The excess of danger that threatened the unprotected Viola gave her courage. She replied:
"I am alone and feeble, you are strong, and have ruffians waiting on you to execute such crimes as your imagination suggests. I care not for Mondolfo, nor the title, nor the possession, but I will never, oh! never, never! renounce my Ludovico--never do aught to derogate from our plighted faith. Torn from him, I will seek him, though it be barefoot and a-hungered, through the wide world. He is mine by that love be has been pleased to conceive for me; I am his by the sentiment of devotion and eternal attachment that now animates my voice. Tear us asunder, yet we shall meet again, and, unless you put the grave between us, you cannot separate us."
Fernando smiled in scorn.
"And that boy," he said, pointing to die infant, "will you lead him, innocent lamb, a sacrifice to the altar of your love, and plant the knife yourself in the victim's heart?"

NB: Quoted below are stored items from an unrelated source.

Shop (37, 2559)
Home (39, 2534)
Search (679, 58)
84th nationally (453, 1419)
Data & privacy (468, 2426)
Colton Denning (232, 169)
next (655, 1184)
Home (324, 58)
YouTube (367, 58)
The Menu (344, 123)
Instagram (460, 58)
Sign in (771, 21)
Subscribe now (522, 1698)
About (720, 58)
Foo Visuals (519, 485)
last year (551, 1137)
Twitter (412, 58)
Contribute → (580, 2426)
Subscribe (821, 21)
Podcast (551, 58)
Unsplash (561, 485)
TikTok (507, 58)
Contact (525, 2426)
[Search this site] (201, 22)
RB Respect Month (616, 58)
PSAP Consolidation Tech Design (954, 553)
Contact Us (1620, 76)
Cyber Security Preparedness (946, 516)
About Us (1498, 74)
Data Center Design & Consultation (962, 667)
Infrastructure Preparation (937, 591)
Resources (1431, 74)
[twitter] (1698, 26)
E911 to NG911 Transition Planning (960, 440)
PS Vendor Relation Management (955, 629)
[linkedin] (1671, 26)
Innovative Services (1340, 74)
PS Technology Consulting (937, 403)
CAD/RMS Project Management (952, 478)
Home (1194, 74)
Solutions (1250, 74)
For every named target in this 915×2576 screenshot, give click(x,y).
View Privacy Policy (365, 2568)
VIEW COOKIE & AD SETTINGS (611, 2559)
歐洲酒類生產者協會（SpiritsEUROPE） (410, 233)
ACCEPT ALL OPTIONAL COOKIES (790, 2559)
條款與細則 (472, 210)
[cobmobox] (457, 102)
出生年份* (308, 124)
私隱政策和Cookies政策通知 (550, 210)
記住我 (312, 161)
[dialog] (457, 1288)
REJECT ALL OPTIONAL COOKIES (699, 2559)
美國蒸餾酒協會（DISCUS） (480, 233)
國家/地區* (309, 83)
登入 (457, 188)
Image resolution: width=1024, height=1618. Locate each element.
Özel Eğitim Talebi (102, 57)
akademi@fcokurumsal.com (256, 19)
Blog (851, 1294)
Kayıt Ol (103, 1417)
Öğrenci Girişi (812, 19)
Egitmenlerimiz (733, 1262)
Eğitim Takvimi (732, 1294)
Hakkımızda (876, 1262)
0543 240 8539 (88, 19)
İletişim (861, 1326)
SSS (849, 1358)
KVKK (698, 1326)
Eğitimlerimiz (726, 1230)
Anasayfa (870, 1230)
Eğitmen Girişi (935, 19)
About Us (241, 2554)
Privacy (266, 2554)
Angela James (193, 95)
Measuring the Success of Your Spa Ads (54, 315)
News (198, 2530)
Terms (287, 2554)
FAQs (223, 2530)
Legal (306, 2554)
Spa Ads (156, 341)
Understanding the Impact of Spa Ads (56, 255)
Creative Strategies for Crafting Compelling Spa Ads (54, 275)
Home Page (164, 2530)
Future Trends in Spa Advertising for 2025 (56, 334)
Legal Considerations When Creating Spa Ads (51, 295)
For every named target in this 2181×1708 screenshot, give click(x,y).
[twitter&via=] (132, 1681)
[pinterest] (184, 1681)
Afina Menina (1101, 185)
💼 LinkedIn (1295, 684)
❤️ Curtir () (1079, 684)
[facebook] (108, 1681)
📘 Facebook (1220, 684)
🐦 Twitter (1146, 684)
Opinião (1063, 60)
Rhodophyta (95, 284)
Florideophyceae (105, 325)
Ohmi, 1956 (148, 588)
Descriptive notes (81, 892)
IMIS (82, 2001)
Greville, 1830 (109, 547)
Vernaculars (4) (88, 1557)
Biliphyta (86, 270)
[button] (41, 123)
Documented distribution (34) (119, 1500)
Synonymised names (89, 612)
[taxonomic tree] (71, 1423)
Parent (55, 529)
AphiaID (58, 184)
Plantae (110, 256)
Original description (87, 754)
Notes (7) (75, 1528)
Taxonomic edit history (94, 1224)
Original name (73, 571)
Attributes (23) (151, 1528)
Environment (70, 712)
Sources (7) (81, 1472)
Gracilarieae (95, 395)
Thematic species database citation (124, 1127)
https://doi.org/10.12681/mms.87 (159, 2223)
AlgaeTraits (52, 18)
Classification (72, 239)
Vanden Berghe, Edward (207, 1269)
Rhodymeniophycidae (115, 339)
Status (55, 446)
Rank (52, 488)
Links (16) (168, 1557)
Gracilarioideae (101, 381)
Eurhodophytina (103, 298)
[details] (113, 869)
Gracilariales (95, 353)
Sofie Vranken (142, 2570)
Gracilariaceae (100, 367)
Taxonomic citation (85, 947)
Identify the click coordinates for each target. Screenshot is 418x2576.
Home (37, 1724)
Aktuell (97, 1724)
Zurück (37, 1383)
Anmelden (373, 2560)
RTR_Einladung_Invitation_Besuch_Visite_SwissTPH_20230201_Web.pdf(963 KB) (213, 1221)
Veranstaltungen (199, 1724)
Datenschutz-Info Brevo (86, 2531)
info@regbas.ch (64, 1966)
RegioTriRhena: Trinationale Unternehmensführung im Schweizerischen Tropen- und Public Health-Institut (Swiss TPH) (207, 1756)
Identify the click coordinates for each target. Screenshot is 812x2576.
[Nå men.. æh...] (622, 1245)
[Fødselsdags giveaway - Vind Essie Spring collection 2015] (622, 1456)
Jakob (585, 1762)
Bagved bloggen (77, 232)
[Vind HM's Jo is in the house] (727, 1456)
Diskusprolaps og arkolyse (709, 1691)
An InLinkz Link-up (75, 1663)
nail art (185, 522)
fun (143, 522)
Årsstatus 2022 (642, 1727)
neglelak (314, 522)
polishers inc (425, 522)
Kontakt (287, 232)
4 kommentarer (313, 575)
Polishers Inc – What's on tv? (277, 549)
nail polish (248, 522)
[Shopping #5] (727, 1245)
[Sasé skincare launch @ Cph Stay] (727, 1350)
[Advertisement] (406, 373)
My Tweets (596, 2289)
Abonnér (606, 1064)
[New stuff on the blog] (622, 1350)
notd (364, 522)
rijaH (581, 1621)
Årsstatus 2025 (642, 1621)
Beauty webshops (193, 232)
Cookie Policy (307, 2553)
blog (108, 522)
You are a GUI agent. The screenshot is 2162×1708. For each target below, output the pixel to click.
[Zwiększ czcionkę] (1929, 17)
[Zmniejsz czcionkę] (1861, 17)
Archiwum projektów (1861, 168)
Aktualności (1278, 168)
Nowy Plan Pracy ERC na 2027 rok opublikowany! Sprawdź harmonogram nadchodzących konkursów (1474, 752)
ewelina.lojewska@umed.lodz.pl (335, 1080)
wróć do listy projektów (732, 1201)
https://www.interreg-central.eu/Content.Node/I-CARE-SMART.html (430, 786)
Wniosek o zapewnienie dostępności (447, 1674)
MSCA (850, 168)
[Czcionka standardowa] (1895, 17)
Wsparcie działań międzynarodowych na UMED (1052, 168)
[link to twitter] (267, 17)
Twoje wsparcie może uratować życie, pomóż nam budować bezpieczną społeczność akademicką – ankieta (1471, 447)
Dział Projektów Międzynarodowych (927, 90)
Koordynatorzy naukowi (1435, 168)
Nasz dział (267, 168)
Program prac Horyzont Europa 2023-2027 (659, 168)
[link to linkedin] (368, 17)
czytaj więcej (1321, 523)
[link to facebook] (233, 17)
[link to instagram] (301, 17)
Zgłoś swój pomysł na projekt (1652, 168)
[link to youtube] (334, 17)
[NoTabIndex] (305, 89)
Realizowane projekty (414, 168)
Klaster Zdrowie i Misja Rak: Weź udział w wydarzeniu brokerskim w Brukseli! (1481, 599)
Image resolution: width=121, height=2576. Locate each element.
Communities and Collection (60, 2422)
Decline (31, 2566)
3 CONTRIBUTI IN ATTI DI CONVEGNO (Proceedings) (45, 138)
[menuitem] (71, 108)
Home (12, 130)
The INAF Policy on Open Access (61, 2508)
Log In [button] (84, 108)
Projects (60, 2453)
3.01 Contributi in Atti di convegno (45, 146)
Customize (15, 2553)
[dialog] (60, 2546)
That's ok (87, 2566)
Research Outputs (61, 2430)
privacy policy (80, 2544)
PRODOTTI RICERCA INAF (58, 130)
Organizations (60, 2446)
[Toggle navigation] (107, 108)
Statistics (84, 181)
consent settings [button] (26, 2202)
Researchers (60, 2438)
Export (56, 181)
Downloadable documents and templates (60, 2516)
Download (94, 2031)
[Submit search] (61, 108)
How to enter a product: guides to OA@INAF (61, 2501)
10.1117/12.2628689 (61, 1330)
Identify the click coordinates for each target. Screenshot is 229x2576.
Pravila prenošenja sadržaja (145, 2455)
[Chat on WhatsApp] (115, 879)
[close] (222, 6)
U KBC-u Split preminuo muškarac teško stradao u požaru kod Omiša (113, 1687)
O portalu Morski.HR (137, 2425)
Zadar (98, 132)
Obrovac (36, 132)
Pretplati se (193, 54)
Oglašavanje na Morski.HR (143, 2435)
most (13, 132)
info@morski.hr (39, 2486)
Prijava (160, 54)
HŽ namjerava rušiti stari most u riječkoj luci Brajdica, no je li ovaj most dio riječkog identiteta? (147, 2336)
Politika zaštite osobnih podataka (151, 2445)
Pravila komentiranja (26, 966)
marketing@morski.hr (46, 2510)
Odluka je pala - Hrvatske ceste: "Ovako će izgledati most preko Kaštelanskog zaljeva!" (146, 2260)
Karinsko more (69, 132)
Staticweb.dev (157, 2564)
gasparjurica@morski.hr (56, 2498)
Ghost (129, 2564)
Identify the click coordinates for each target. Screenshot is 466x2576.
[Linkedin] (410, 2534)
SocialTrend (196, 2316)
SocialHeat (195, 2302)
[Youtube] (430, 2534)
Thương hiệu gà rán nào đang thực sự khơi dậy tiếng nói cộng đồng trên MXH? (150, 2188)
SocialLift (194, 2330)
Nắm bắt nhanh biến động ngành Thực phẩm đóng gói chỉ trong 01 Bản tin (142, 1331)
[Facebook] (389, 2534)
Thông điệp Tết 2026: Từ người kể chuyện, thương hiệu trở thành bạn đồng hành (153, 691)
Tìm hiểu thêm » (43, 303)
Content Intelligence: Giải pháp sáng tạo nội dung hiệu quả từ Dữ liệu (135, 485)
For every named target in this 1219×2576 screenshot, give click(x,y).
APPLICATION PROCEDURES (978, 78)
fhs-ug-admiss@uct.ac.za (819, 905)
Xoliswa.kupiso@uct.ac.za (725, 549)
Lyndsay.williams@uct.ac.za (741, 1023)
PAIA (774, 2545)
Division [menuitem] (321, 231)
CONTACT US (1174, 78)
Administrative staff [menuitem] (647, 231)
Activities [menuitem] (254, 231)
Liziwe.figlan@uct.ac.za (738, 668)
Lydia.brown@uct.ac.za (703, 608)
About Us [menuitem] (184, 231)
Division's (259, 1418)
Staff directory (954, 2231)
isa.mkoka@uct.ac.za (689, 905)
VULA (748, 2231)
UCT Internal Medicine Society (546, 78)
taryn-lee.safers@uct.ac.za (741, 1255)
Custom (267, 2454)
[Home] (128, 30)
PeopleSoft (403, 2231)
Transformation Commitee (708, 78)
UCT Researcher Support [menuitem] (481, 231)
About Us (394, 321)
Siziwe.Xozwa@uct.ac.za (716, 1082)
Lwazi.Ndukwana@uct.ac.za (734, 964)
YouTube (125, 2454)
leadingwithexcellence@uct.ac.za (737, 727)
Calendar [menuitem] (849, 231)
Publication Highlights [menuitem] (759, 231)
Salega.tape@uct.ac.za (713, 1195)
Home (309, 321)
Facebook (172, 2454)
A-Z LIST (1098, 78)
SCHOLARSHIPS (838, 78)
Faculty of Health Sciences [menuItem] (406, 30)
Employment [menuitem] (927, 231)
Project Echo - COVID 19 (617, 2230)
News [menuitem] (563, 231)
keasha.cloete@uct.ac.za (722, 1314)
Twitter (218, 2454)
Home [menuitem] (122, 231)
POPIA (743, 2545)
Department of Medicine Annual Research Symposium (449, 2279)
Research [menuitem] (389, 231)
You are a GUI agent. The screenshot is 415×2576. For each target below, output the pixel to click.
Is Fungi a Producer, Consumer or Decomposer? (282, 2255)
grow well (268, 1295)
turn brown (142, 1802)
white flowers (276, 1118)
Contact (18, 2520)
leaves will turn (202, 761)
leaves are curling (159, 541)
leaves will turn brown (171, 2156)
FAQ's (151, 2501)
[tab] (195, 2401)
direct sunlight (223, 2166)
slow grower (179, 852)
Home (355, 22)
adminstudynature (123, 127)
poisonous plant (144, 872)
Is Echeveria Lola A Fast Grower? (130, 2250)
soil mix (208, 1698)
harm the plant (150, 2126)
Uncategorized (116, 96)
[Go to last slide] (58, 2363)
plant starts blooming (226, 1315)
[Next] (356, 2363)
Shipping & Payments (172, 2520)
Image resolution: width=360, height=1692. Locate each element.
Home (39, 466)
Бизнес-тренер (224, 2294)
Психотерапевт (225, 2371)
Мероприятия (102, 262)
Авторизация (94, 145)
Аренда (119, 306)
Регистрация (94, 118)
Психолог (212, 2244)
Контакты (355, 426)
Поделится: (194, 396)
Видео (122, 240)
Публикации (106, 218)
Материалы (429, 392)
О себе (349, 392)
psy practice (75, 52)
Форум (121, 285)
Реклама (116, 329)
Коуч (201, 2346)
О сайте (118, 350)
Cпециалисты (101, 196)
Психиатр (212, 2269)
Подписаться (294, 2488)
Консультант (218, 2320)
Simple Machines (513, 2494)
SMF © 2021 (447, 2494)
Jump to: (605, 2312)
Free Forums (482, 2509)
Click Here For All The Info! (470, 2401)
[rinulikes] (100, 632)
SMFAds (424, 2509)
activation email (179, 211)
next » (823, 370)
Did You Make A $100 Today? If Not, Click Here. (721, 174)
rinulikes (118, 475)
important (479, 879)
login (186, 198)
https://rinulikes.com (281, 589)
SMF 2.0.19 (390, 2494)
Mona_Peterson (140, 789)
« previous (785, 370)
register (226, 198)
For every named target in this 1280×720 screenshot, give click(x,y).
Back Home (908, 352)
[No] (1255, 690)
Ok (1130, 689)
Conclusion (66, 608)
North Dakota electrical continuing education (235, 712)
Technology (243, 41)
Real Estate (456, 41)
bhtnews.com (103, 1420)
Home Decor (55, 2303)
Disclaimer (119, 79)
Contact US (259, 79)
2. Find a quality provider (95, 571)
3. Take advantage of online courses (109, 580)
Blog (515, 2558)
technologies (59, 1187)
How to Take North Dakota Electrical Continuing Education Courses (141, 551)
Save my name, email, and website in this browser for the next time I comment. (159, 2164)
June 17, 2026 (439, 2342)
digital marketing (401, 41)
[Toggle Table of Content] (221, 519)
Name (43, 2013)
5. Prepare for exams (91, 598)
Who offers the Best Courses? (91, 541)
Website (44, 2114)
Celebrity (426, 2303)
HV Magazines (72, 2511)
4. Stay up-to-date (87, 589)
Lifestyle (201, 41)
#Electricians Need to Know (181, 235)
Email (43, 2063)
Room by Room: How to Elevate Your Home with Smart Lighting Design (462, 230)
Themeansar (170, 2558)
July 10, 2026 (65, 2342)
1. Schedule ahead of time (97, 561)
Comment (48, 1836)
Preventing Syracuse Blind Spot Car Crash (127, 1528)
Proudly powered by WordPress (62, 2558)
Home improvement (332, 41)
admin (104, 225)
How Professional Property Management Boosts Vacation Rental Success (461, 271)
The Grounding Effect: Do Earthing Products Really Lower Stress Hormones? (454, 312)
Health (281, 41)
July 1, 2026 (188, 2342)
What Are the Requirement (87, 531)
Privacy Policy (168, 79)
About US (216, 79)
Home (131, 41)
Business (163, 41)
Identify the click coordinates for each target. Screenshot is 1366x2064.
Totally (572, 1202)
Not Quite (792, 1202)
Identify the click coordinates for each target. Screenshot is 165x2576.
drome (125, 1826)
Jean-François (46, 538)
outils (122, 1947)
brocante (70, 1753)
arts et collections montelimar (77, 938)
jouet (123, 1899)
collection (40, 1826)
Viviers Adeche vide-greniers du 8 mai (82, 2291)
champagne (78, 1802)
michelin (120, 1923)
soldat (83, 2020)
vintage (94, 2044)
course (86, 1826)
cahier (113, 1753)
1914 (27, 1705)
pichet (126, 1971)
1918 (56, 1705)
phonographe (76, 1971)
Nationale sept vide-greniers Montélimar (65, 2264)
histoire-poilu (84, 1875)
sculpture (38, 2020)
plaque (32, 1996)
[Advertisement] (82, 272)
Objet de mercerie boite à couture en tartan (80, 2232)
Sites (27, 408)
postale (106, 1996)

Again the lips of Viola became pale as she clasped her boy and exclaimed, in almost inarticulate accents:
"There is a God in Heaven!".Fernando left the cottage, and it was soon filled by men, one of whom threw a cloak over Viola and her boy, and, dragging them from the cottage, placed them in a kind of litter, and the cavalcade proceeded silently. Viola had uttered one shriek when she beheld her enemies, but, knowing their power and her own impotence, she stifled all further cries. When in the litter she strove in vain to disengage herself from the cloak that enveloped her, and then tried to hush her child, who, frightened at his strange situation, uttered piercing cries. At length he slept; and Viola, darkling and fearful, with nothing to sustain her spirits or hopes, felt her courage vanish.
She wept long with despair and misery. She thought of Ludovico and what his grief would be, and her tears were redoubled. There was no hope, for her enemy was relentless, her child torn from her, a cloister her prison. Such were the images constantly before her. They subdued her courage, and filled her with terror and dismay.
The cavalcade entered the town of Salerno, and the roar of the sea announced to poor Viola that they were on its shores.
"O bitter waves!" she cried. "My tears are as bitter as ye, and they will soon mingle!"